Texto:
[10] Novas cores na escada do Candeal
Escadaria do Zap, no Candeal, ganha cores com mosaico feito por moradores e grupo de artesãs
Com o grupo de mosaico Nossa Senhora da Conceição Valéria-Palestina, moradores fazem vaquinha e usam a técnica do mosaico nas escadarias
Desde que aprendeu a técnica do mosaico, a artesã Mel Cerqueira, 61, tinha o desejo de decorar uma escada com mosaico, como a Escadaria Selarón, no Rio de Janeiro. Ao longo do tempo, ela amadureceu a ideia e, neste ano, decidiu realizar o sonho.
A escadaria do Zap, no bairro Candeal, foi o local escolhido por Mel para receber o projeto. Moradora do bairro de Valéria, a artesã quis embelezar os 49 degraus da escada que atravessa o Candeal. Para a missão, contou com a colaboração dos moradores, amigos e seus familiares, que residem nos cerca de 27 lares no entorno da escadaria.
“As pessoas que moram aqui são nascidas e criadas. Outras chegaram depois, mas são conhecidas há anos. Aqui todo mundo se conhece, por isso somos uma família. A maioria são meus parentes”.
Para dar início ao projeto, a artesã organizou uma vaquinha para arrecadar dinheiro e comprar os materiais. “Foi um recurso da comunidade, das pessoas que moram nesse pedacinho da escadaria. Cada um deu o valor que pôde para contribuir”, explica.
No Candeal, as escadarias costumam ter nomes e a escolha de Zap tem um significado especial, como conta Everson Xavier Barbosa, 41, mais conhecido como Menino Sinho, que é músico, percussionista, rapper e agente multiplicador de cultura e arte.
“O nome Zap quer dizer paz, ao contrário, e é a maneira que encontramos de reconhecer a nossa comunidade, que é acolhedora e nos deu base para caminhar no mundo da música”.
Na residência do músico há um praticável, móvel que se transforma em um palco, sempre que a família se reúne para comemorar, mas também serve para receber a comunidade e os visitantes com música na escadaria.
“A gente baixa o praticável e vira um palco. O corrimão vira um suporte para os instrumentos, para as percussões. A varanda do meu avô vira suporte para teclado, mesa de som. Colocamos as iluminações, fazemos uma ornamentação”, explica.
A intervenção artística na escadaria deixou o músico, que é filho de Mel, contente, pois já era um desejo antigo a revitalização do espaço.

Extrato de dados:
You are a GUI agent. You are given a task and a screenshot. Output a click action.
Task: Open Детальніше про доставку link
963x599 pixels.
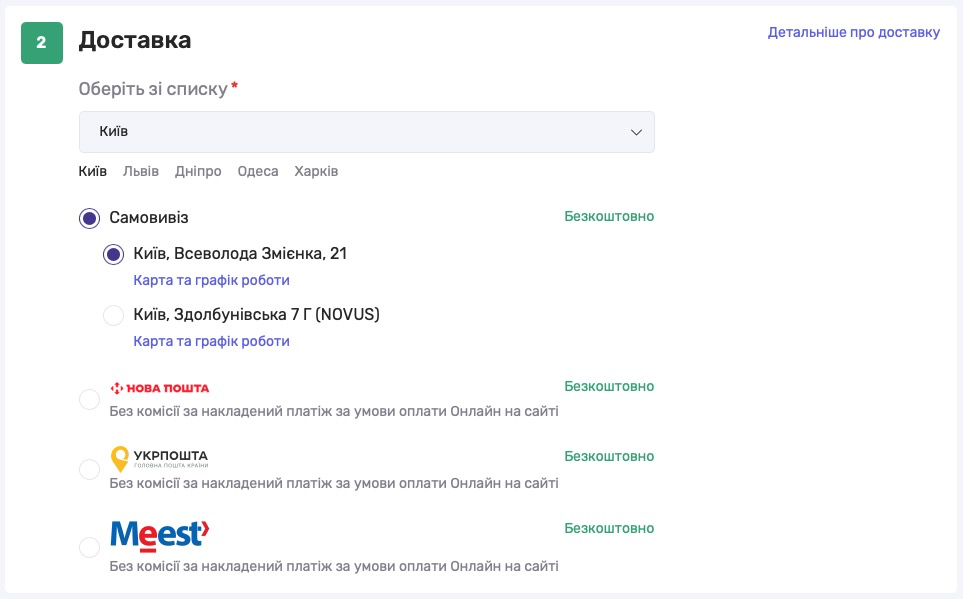pyautogui.click(x=853, y=32)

Desafios:
1 > Reproduza o trecho da matéria sobre a escadaria do Candeal que vai de "[10] Novas cores" até "realizar o sonho.", trocando "mosaico" por "azulejo".
2 > Segundo a matéria sobre a escadaria do Candeal, quantos degraus tem a escadaria do Zap?
As linhas constituem material independente da matéria.

Respostas do exercício:
1 >
[10] Novas cores na escada do Candeal
Escadaria do Zap, no Candeal, ganha cores com azulejo feito por moradores e grupo de artesãs
Com o grupo de azulejo Nossa Senhora da Conceição Valéria-Palestina, moradores fazem vaquinha e usam a técnica do azulejo nas escadarias
Desde que aprendeu a técnica do azulejo, a artesã Mel Cerqueira, 61, tinha o desejo de decorar uma escada com azulejo, como a Escadaria Selarón, no Rio de Janeiro. Ao longo do tempo, ela amadureceu a ideia e, neste ano, decidiu realizar o sonho.

2 > A escadaria do Zap tem 49 degraus.